A própria revolução francesa é o momento de reunificação das duas tradições num espaço especial que é a rua: equilíbrio entre a democratização da cultura e a mobilização da cultura popular. Desde aí, as oscilações na cotação da cultura popular são sintomáticas de lutas de classes.
Quanto ao movimento romântico, retrata-se pela inaceitação das regras e do racionalismo da civilização das luzes. A artificialidade da cultura de corte enfrenta o culto da espontaneidade e do sentido de uma cultura popular (expressão de um povo simples e ingénuo semelhante ao bom selvagem) anterior ao processo de centralização do poder.
Os autores românticos procuram legitimar a cultura popular com as armas da alta cultura. Assim, se na Grande Tradição há o criador original, na Pequena Tradição também, porque estão os Fazeres e Dizeres do Povo, uma "Almacolectiva ingénua". A Pequena e a Grande Tradição são ambas sinónimo de perenidade e autenticidade da obra. Pelo contrário, a cultura de massas é efémera e vive da cópia.
A campanha de restauração da cultura popular iniciada pelos românticos é o começo da valorização da cultura popular enquanto objecto digno de interesse e a sua mitificação como cultura pura e homogénea: "...expressão do que é simples e autêntico, e como tal deve ser preseravado - e o seu envolvimento nas tentativas de emancipar o povo ignorante através da conversão à cultura cultivada" (13).
 
 

A MERCANTILIZAÇÃO DA PRODUÇÃO CULTURAL

"Curiosamente, o livro, emblema por excelência da «grande cultura», seria dos primeiros objectos culturais a entrar no sistema alargado de produção e difusão e evoluiria num mercado expansionista, fortemente concorrencial e exigente em novidade: Enquanto tal, o livro está presente na génese da «cultura de massas», antecipando polémicas que à volta desta se viriam a desenrolar - expectativas de democratização da cultura e denúncias da sua mercantilização" (14).
Como bem ilustra este parágrafo, o livro e a leitura são o objecto essencial na sustentação dos ideais que favorecem a transformação cultural. Com o livro, o estatuto do escritor é alterado. Há um abandono progressivo do mecenato literário e cada vez mais se tem em vista a venda (editoras).
Enquanto no Mecenato o Livro é condicionado pelo mecenas e há por isso mesmo, um consumo sumptuoso, com a Edição, o Livro é destinado a um público, sendo a leitura um acto de experiência e questionamento do próprio leitor.

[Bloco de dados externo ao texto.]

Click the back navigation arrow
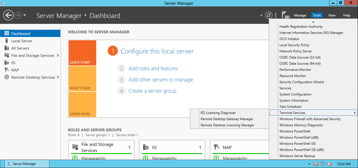The width and height of the screenshot is (358, 168). click(x=8, y=15)
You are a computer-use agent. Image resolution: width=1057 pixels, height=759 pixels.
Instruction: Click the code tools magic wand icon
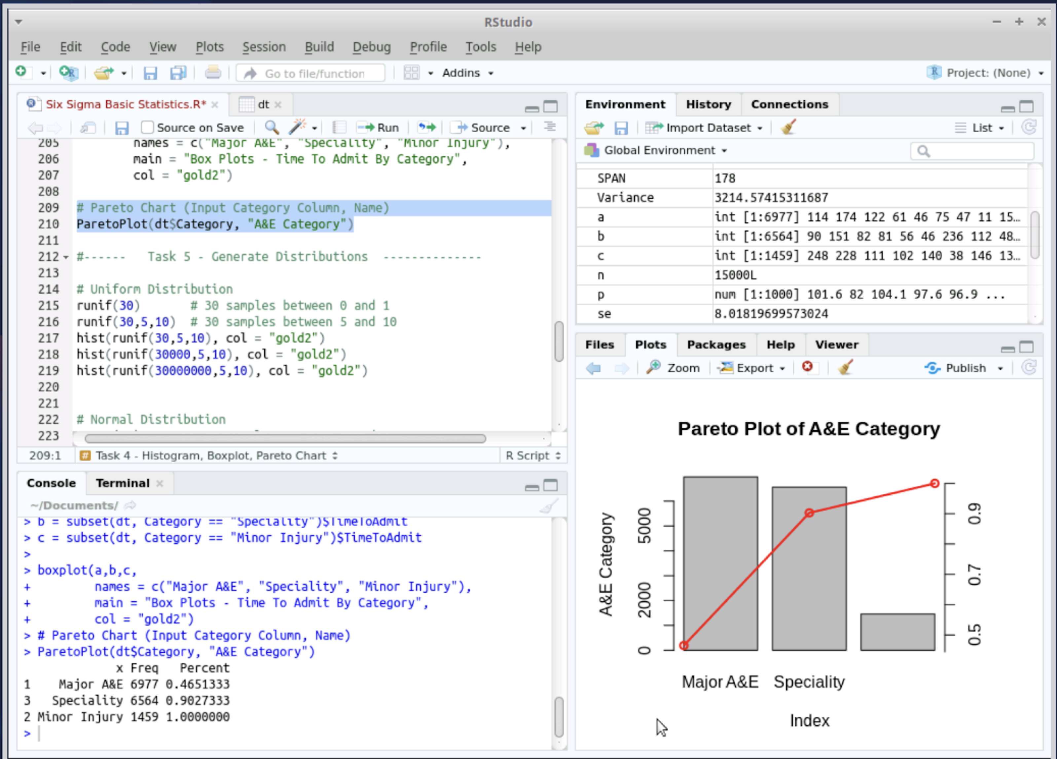[x=297, y=127]
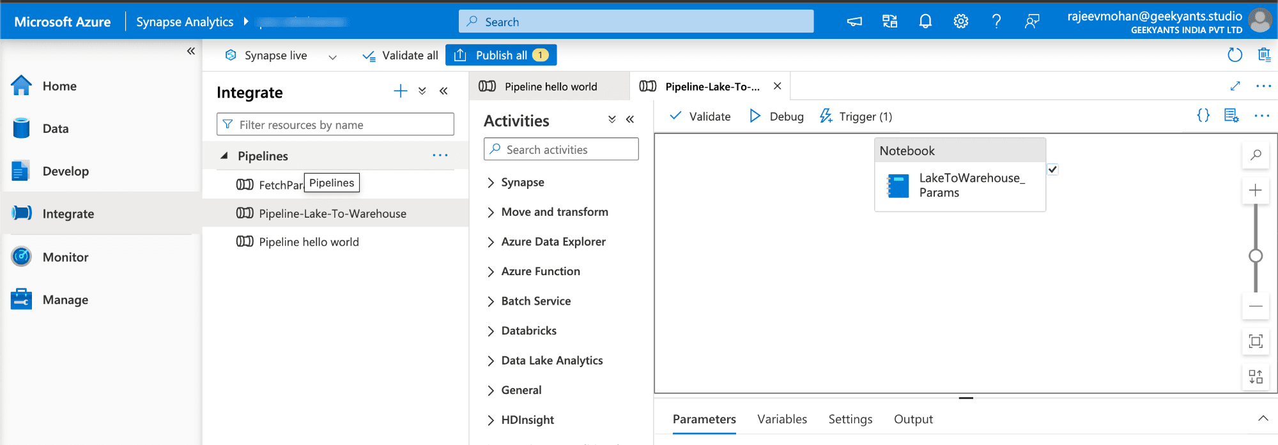
Task: Click the refresh icon
Action: (1235, 55)
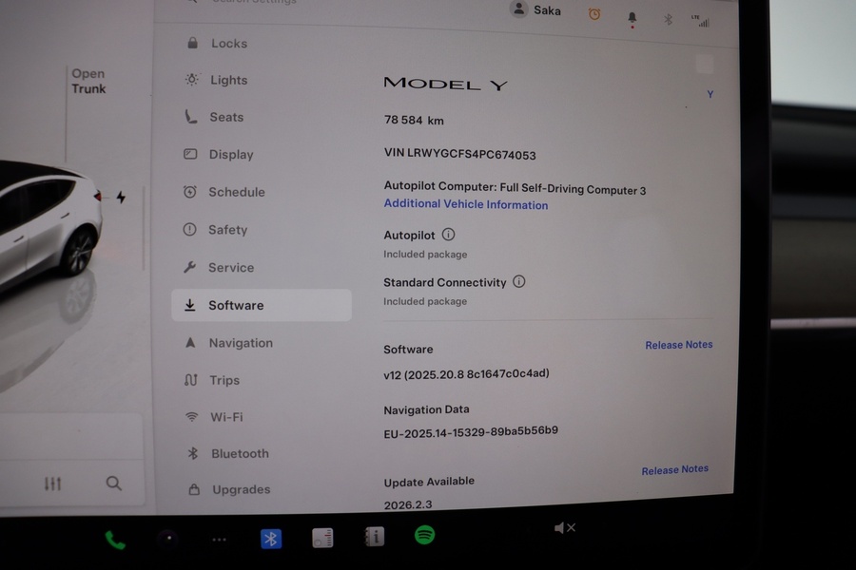
Task: Open the Saka driver profile menu
Action: [x=536, y=10]

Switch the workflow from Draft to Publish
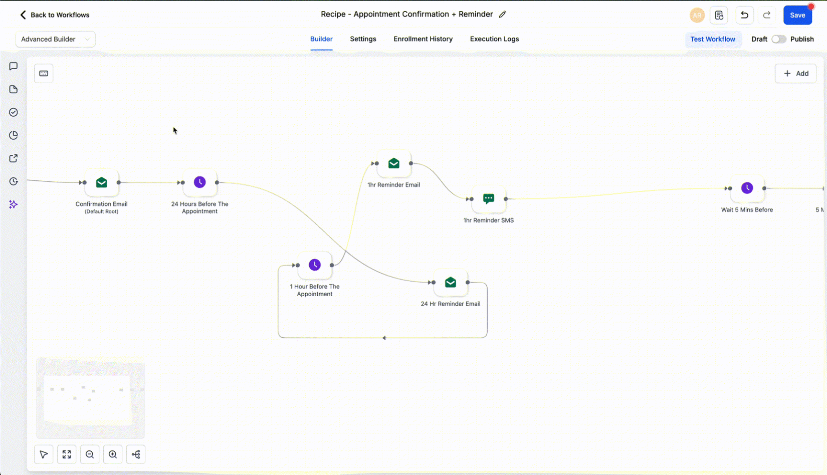[778, 39]
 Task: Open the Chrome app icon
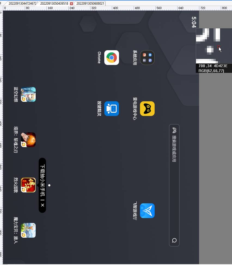point(112,58)
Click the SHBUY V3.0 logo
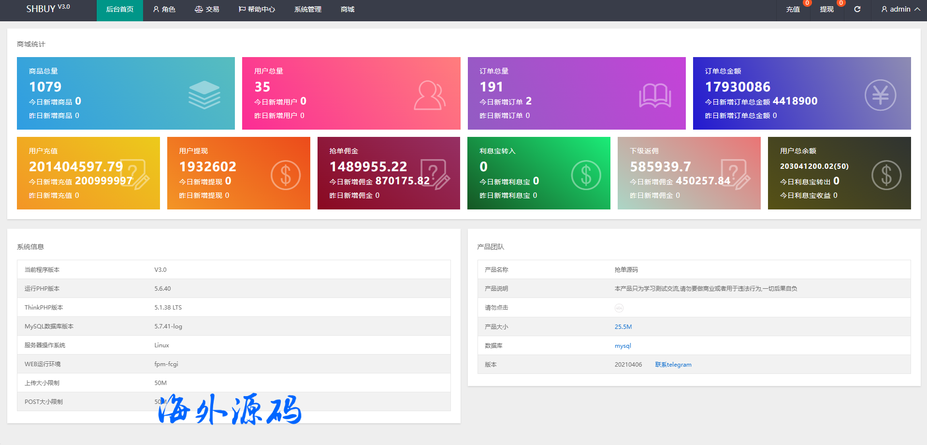Screen dimensions: 927x445 tap(48, 9)

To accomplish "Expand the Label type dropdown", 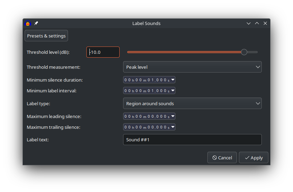I will tap(192, 103).
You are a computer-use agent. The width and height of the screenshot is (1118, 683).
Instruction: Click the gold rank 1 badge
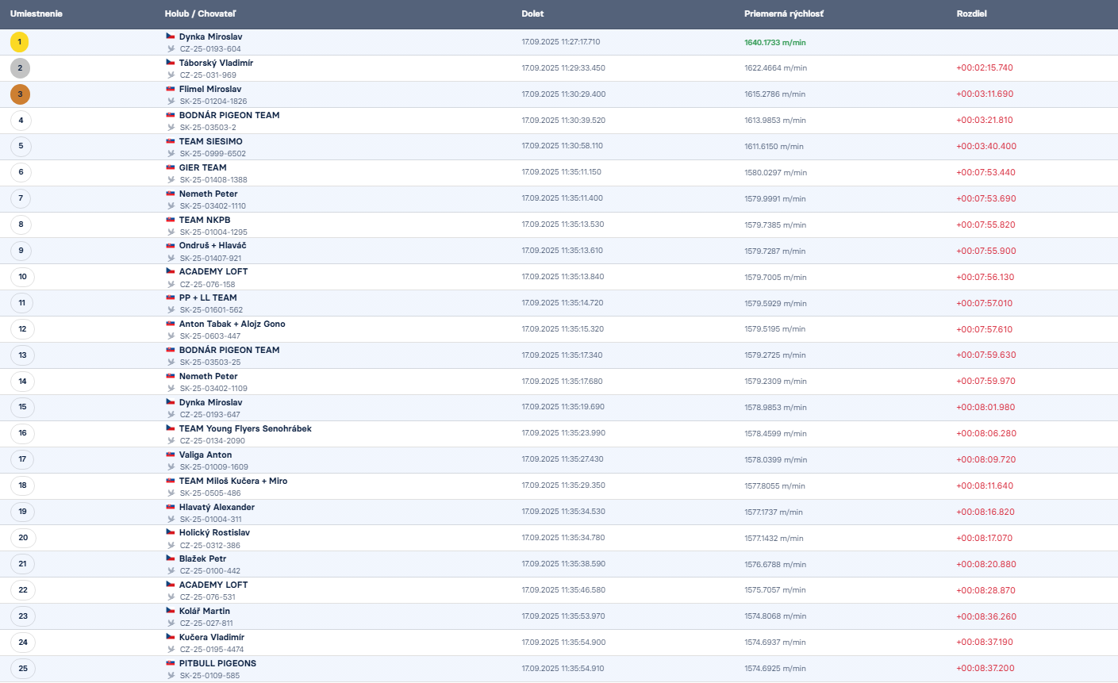tap(20, 42)
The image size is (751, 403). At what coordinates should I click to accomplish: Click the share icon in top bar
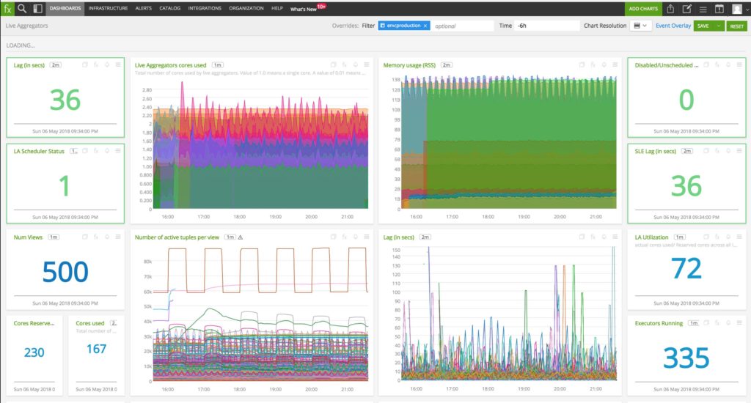point(670,9)
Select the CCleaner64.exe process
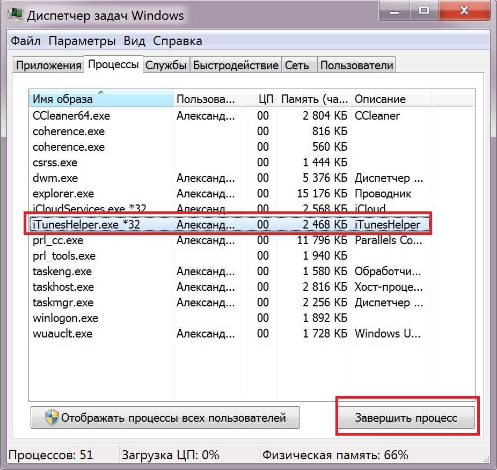The width and height of the screenshot is (497, 470). [x=71, y=116]
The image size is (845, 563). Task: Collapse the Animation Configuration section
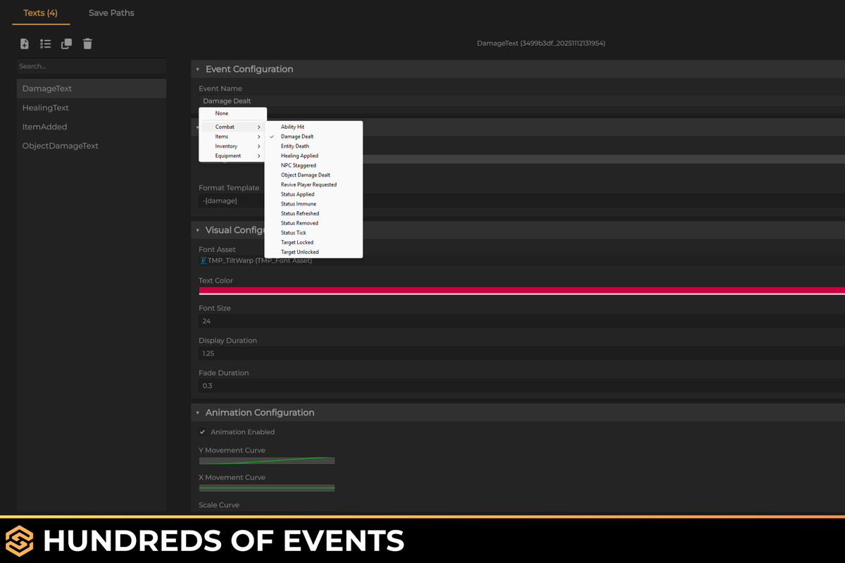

Estas transformações dão-se também nas outras artes tradicionais, surgindo novas formas ligadas à produção em série - percursoras da «cultura de massas»:
. teatro - a sala de espectáculos é o espaço de representação da cultura onde se cobra uma entrada, mas onde todos podem entrar; o público é diversificado e o dramaturgo cria em função desse mesmo público.
. música - deixa de estar a cargo dos músicos de corte e condicionada pelo mecenas; há instituições de aprendizagem musical e auditórios (antes era apenas um ornamento de outras actividades sociais);
. pintura - surgem a exposição e o museu;
. cópias de quadros - executadas para um mercado de arte: público relativamente largo, sem capital económico e simbólico suficiente para aceder aos originais.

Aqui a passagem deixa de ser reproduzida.